**Document passage**
....

Better Angels: A Kate Warne Adventure dramatizes the remarkable true story of Kate Warne, the Pinkerton detective who foiled a plot to assassinate Abraham Lincoln on the eve of his inauguration. Blending madcap adventure with historical drama, this lively graphic novel delivers a timely story about heroism and resistance during a time of political disunion.

Kate Warne has already become one of Pinkerton’s most valuable operatives when she’s dispatched to 1861 Baltimore, where secessionists are rumored to be planning a presidential assassination. Taking on a pro-slavery persona in order to infiltrate the conspiracy, Warne soon meets her match in the form of real-life Confederate spy Rose Greenhow. Like Warne, Greenhow is a widow who defies the gender conventions of her day in service to political goals. But where Warne is committed to preserving the Union, Greenhow’s racist ideology has made her a committed defender of the slaveholding South.

....

**Collected data**
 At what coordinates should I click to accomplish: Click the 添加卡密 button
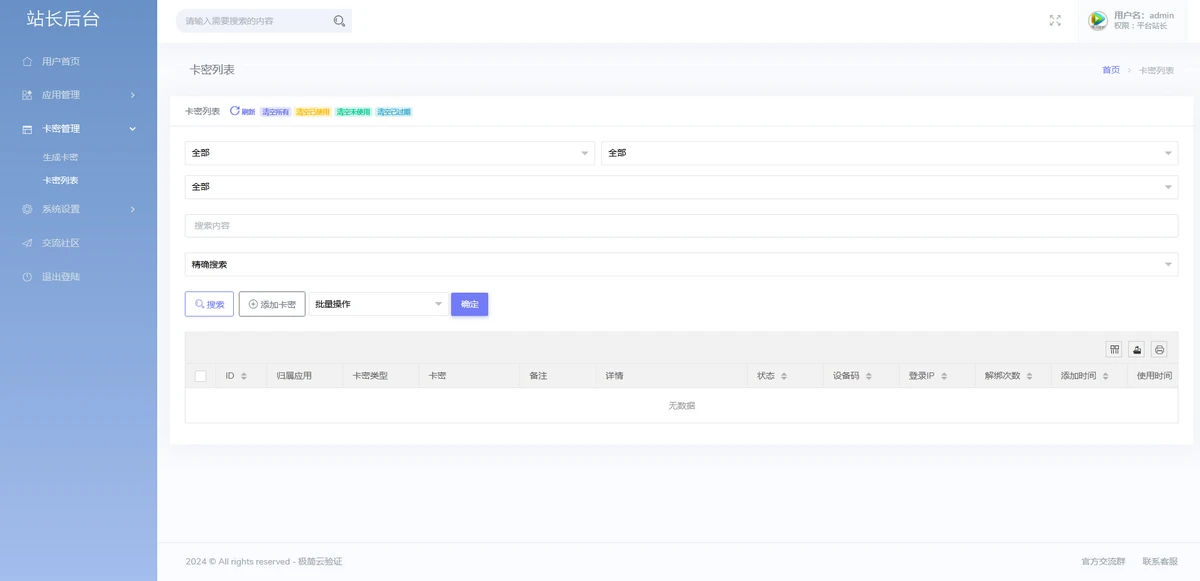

....

**Exercise task**
In the Kate Warne book description, which city is Warne sent to in 1861?

**Final result**
Baltimore